_GIVEN REQUEST_.
Copy out all of the material below word for word, omitting the pictures from your answer.

Entries for finding text and elements

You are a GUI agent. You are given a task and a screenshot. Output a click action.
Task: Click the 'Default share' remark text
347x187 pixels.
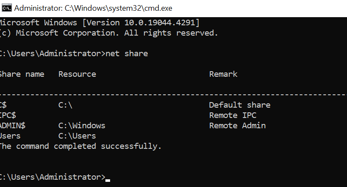[239, 105]
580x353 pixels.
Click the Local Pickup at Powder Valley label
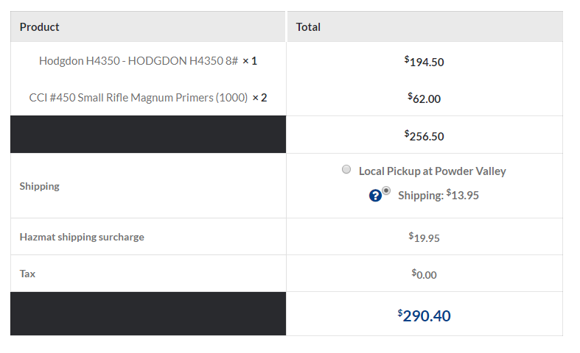pyautogui.click(x=432, y=171)
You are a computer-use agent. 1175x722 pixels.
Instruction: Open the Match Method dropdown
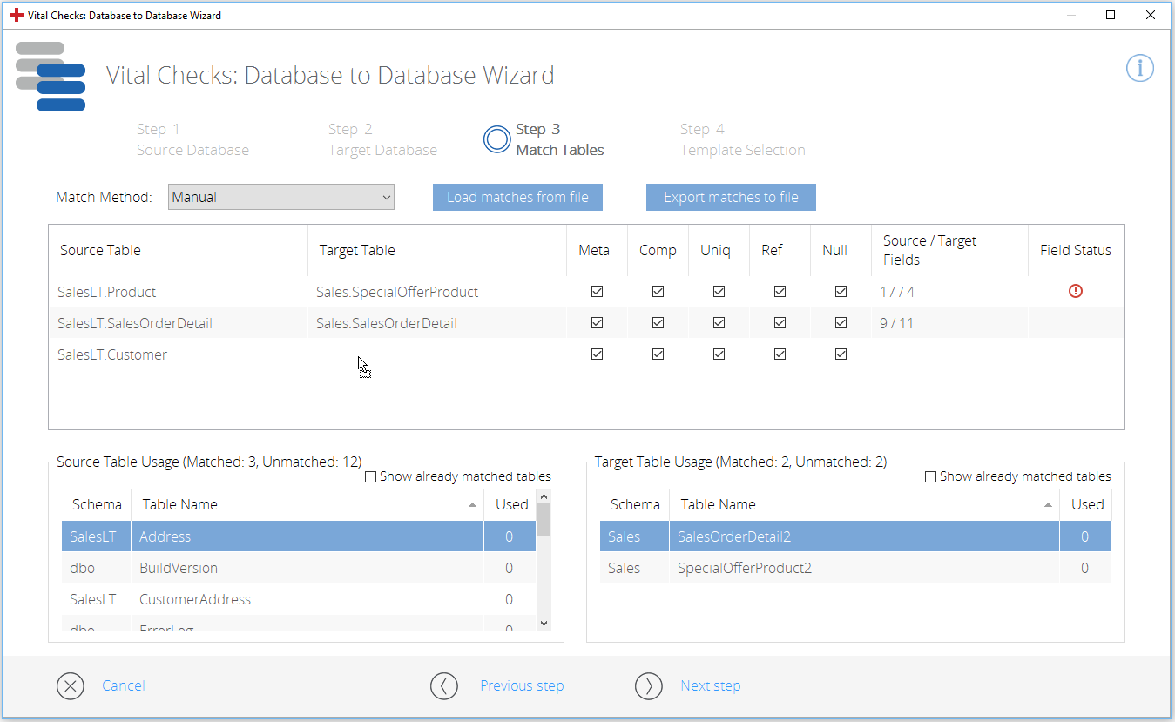[281, 197]
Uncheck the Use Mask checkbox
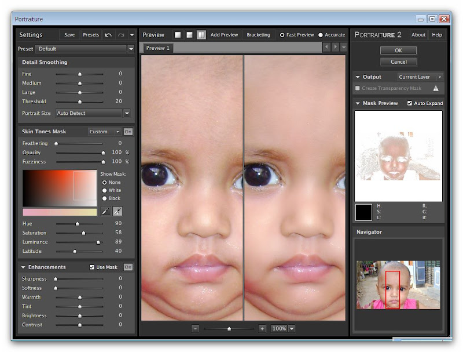 pyautogui.click(x=92, y=267)
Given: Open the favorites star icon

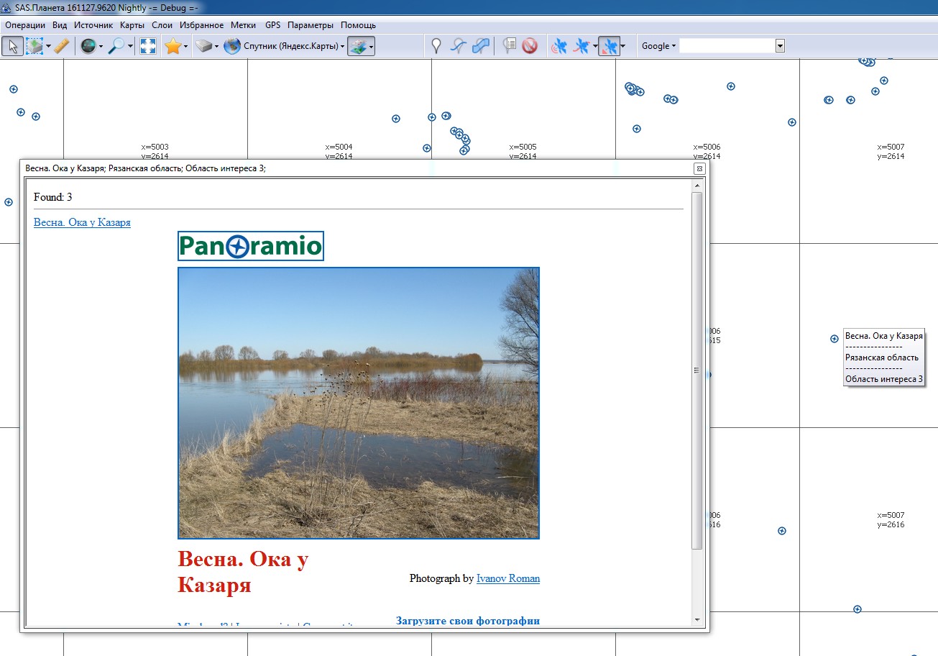Looking at the screenshot, I should (173, 46).
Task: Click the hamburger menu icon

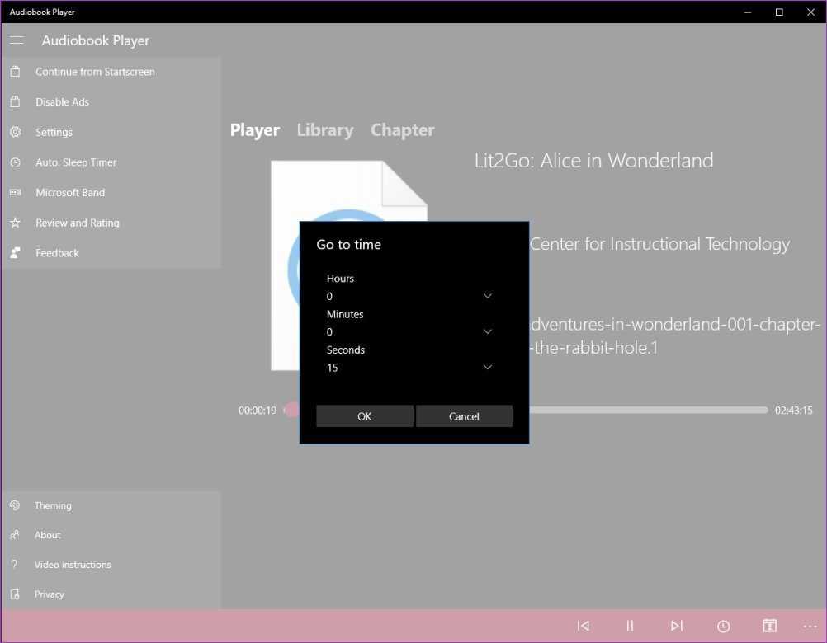Action: pyautogui.click(x=17, y=40)
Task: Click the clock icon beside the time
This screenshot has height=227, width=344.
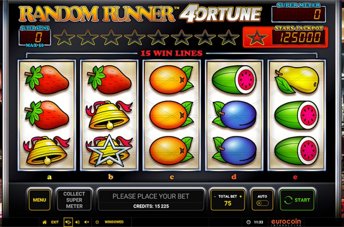Action: click(248, 222)
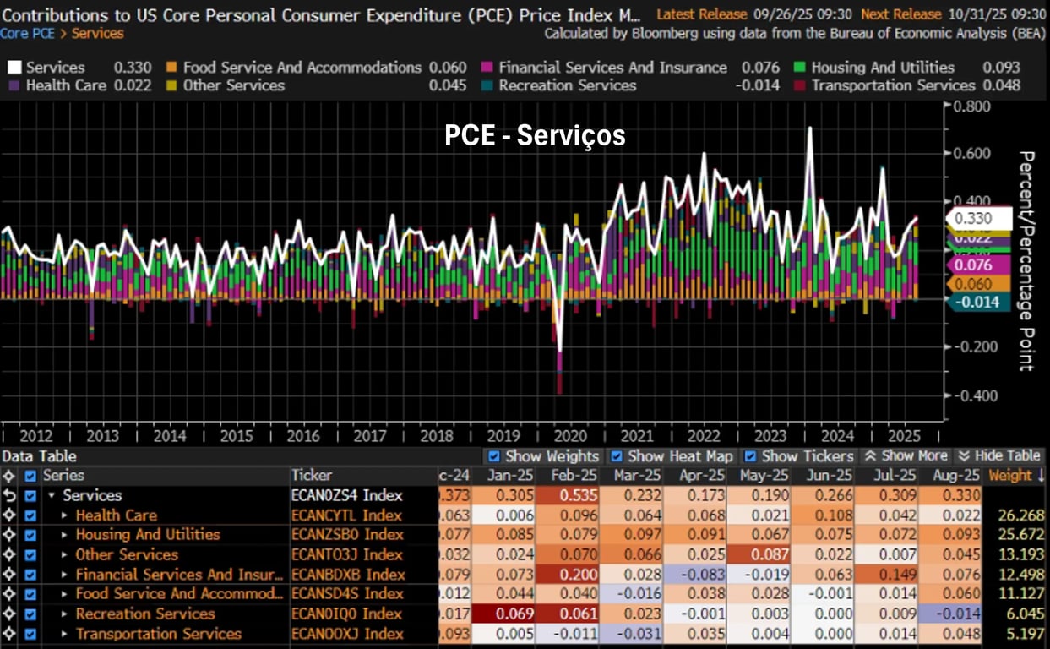Toggle the Show Tickers checkbox
This screenshot has height=649, width=1050.
tap(751, 456)
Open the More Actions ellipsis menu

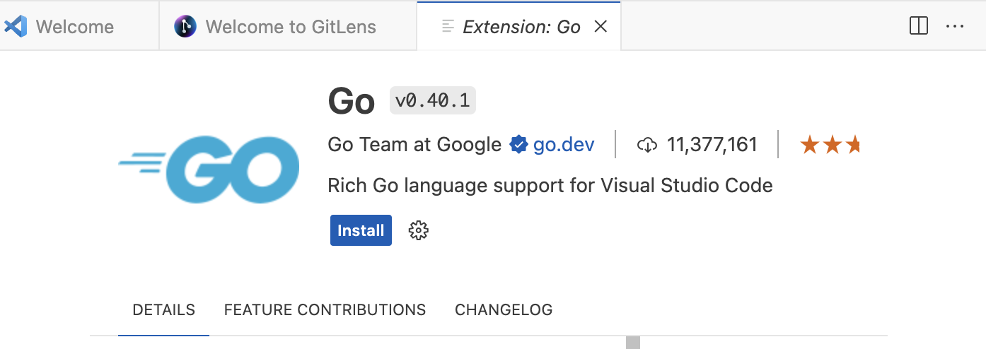[x=954, y=27]
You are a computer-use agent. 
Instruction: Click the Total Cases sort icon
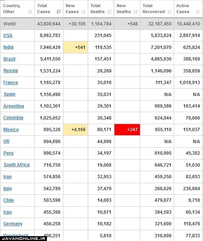(x=59, y=12)
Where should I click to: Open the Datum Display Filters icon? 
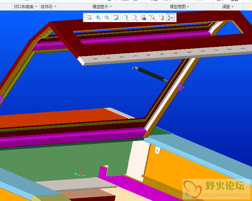(x=152, y=18)
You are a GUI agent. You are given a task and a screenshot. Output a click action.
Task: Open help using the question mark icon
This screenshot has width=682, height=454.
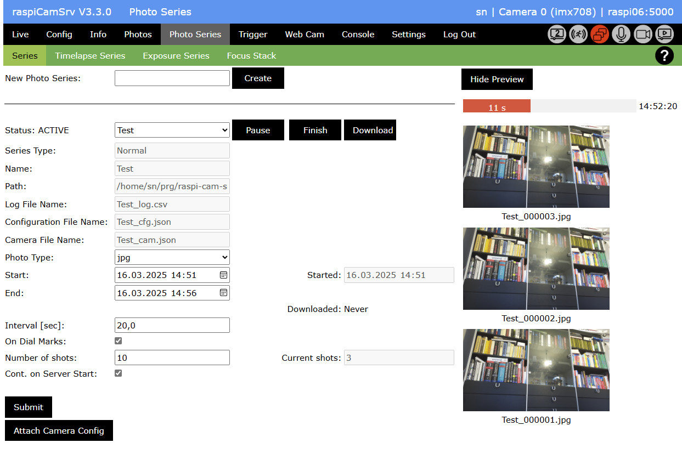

_COMPLETE ANSWER_.
You are a GUI agent. You are given a task and a screenshot. Output a click action.
Task: Click the 'Default share' remark text
347x187 pixels.
[239, 105]
580x353 pixels.
Click the Local Pickup at Powder Valley label
pyautogui.click(x=432, y=171)
You are a computer-use agent. 1175x722 pixels.
Instruction: Open the Match Method dropdown
[281, 197]
Uncheck the Use Mask checkbox
 pyautogui.click(x=92, y=267)
Given: Open the favorites star icon

Looking at the screenshot, I should (173, 46).
Task: Click the hamburger menu icon

Action: pyautogui.click(x=17, y=40)
Task: Click the clock icon beside the time
This screenshot has height=227, width=344.
Action: click(248, 222)
Toggle the Show Tickers checkbox
This screenshot has height=649, width=1050.
tap(751, 456)
Open the More Actions ellipsis menu

[x=954, y=27]
You are a computer-use agent. 
Instruction: Click the Total Cases sort icon
(x=59, y=12)
Where should I click to: Open the Datum Display Filters icon? 
(x=152, y=18)
You are a GUI agent. You are given a task and a screenshot. Output a click action.
Task: Open help using the question mark icon
This screenshot has width=682, height=454.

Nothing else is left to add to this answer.